In a perjury case the government must prove beyond a reasonable doubt that: (1) the questions and answers contained in the indictment were material to the grand jury investigation; and (2) at least one of the questions in the particular indictment was answered by the defendant knowing the answer to be false. See, e.g., United States v. Kehoe, 562 F.2d 65, 69 (1st Cir.1977) (single-count indictment, containing six questions and answers, alleging that "all of [defendant's] testimony" was given knowing it to be false); see also, United States v. Caucci, 635 F.2d 441, 444 (5th Cir.1981); United States v. Bonacorsa, 528 F.2d 1218, 1221-22 (2d Cir.1976); Vitello v. United States, 425 F.2d 416, 422 (9th Cir.), cert. denied, 400 U.S. 822, 91 S.Ct. 43, 27 L.Ed.2d 50 (1970).

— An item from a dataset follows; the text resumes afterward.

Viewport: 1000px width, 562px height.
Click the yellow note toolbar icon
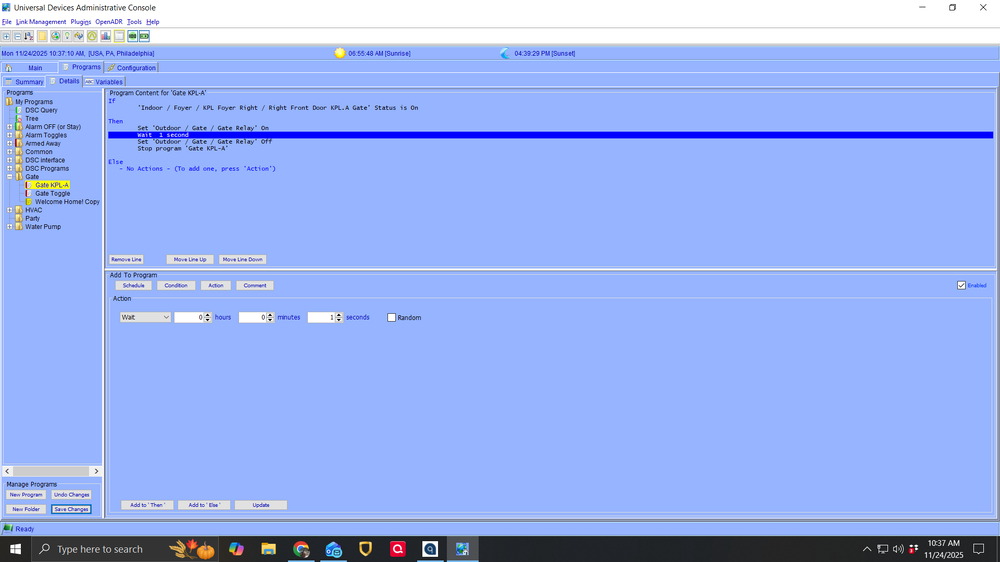click(x=42, y=36)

In this case, the jury was instructed, in part, that the government must prove beyond a reasonable doubt that the defendant knowingly "made one or more false declarations as charged in the indictment." The district court also instructed the jury that it must reach a unanimous verdict and "deliberate with the goal of reaching an agreement which is consistent with the individual judgment of each juror." Thus, the jury was instructed that it must reach a unanimous verdict on at least one of the questions contained in each of the two indictments. At trial, Serola never objected to the district court's instruction that it must find that the defendant "made one or more false declarations as charged in the indictment." This failure to object at trial to the jury instruction reciting that the government need only prove that Serola gave an answer to at least one question knowing the answer to be false waives his right to appellate review of this instruction. See Singer v. United States, 380 U.S. 24, 38, 85 S.Ct. 783, 13 L.Ed.2d 630 (1965); Fed.R.Crim.P.Rule 30.
Thus, since the jury was instructed that it could find the defendant guilty if he answered at least one question in each indictment knowing the answer to be false and there was more than sufficient direct evidence to sustain the jury's verdict on each particular question not challenged by Serola here on appeal, we affirm the jury's verdict.